This achievement coincided with a record number of 14 review designations awarded by the FDA to CRISPR-based therapies in 2023, according to data and analytics firm GlobalData.
Casgevy is the first CRISPR-based drug to receive marketing authorization globally. CRISPR technology rectifies non-functional genes as opposed to replacing or disrupting pathogenic genes.
Casgevy is developed to precisely edit the faulty gene in a patient’s bone marrow stem cell, enabling the production of functional hemoglobin.
This replaces the previous permanent treatment option of a bone marrow transplant, which carries many risks, including rejection.
Jasper Morley, drugs intelligence analyst at GlobalData, comments: “The increase in designations awarded in recent years may be part of an enhanced effort by the FDA to promote CRISPR drugs. This record year saw six orphan drug designations, four fast track designations, two regenerative medicine advanced therapy (RMAT) designations, and a single rare pediatric disease designation and priority review awarded to 10 different CRISPR drugs.”
The FDA awarded the first review designation to a CRISPR drug in 2019. Since this initial designation, the trend has been on an upward trajectory.
The record review designations in 2023 were a 55% increase from the previous high of nine, which occurred in 2021 and 2022.
Morley adds: “Since 2019, the FDA has awarded 43 total review designations to 21 distinct CRISPR treatments.

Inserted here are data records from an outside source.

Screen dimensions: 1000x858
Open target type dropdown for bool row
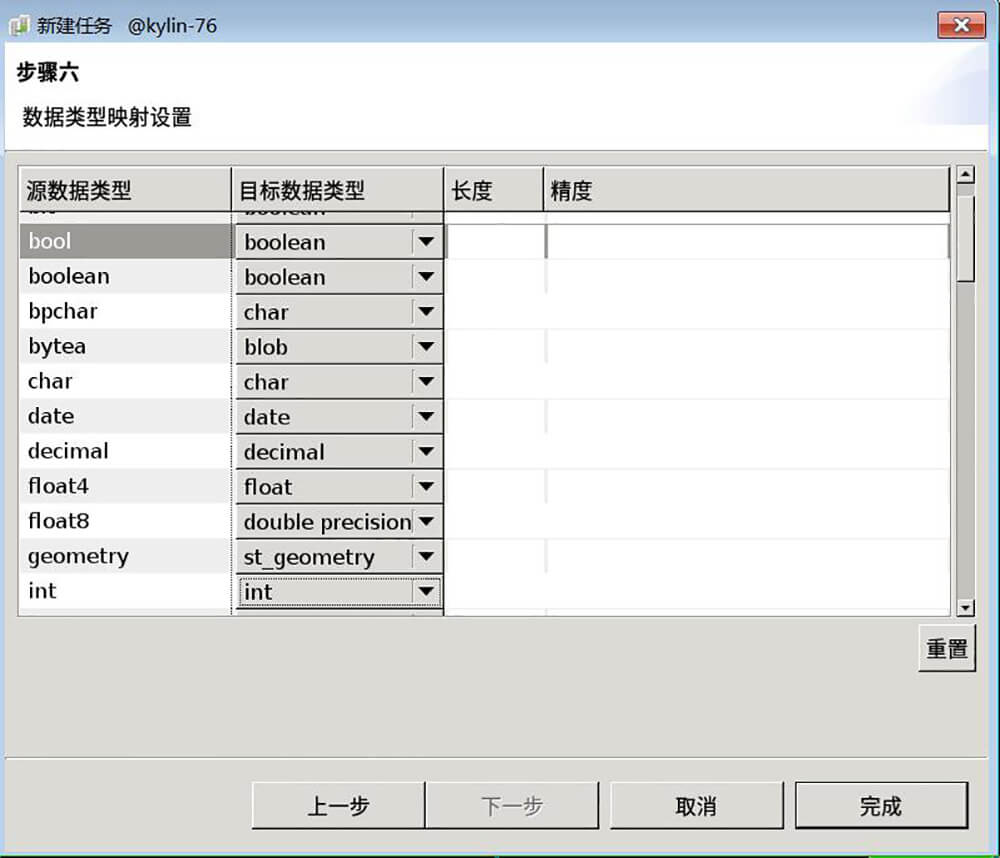click(426, 242)
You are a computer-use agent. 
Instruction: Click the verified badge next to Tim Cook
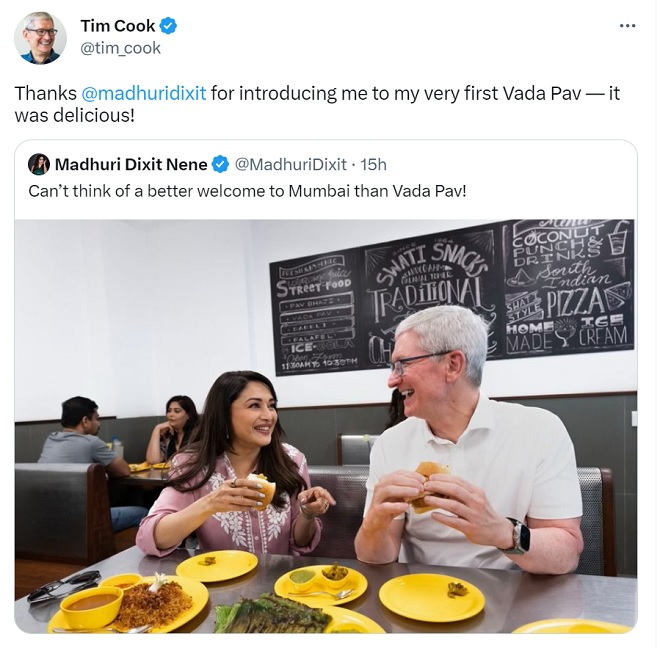click(169, 26)
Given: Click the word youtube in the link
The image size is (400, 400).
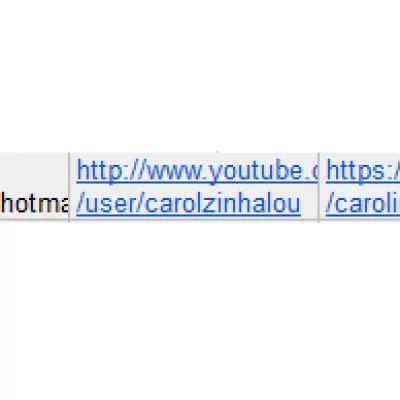Looking at the screenshot, I should pyautogui.click(x=255, y=171).
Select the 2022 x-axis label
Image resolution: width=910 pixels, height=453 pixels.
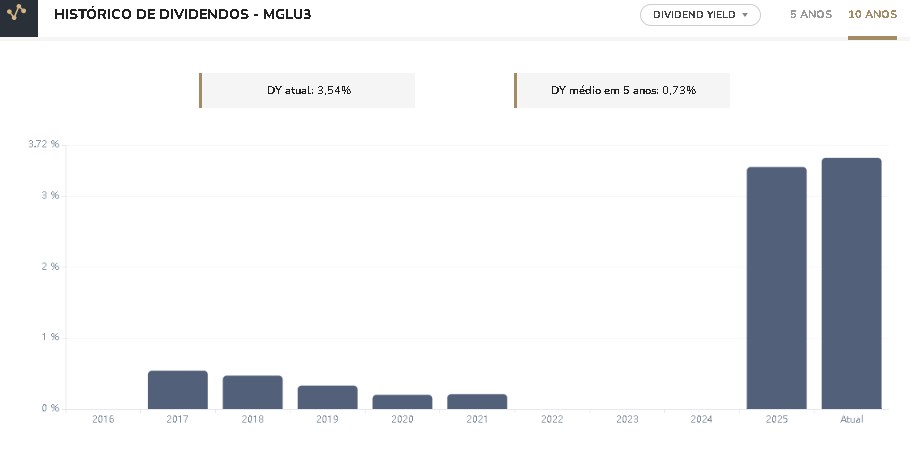tap(552, 419)
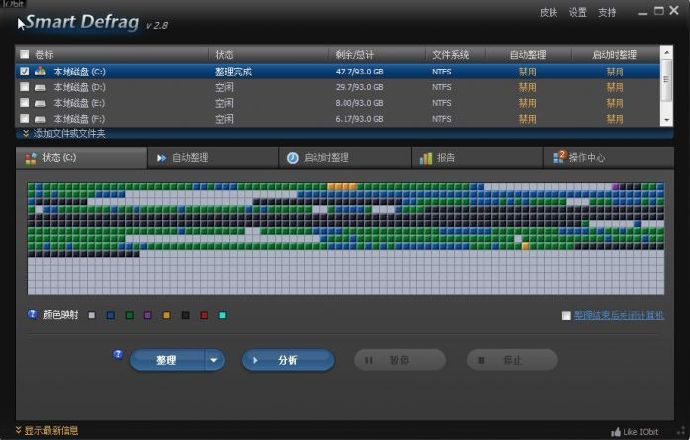Enable 整理结束后关闭计算机 checkbox
Viewport: 690px width, 440px height.
(x=566, y=315)
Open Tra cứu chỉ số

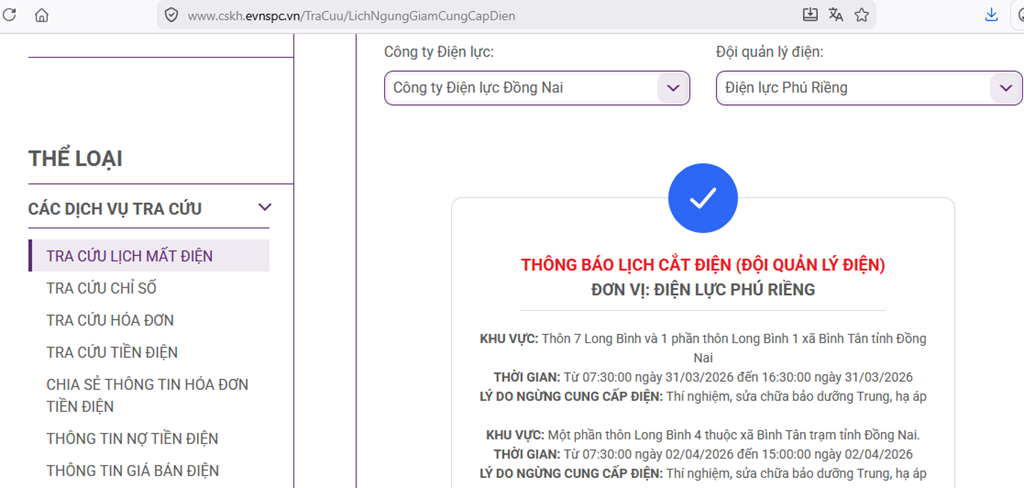tap(101, 288)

Over this period, the orphan drug designation has been awarded 22 times, and the fast-track designation to 10. The newly approved Casgevy stands out as the leader, having secured seven designations.”
Following Casgevy, in 2023, Caribou Biosciences’ CB-011—a CRISPR-edited allogeneic CAR T-Cell therapy – emerged as a front-runner, earning four review designations: two orphan drug designations and two fast track designations.
One of each was awarded for refractory multiple myeloma and relapsed multiple myeloma.
Morley concludes: “The increasing number of review designations being awarded to CRISPR therapeutics, such as the fast track designation, which accelerates the development and evaluation of drugs, suggests that the FDA understands the potential positive impact of these drugs. As such, the FDA is leading a concerted effort to support and promote the development of these drugs, which may result in another CRISPR therapeutic reaching the market sooner than initially anticipated.”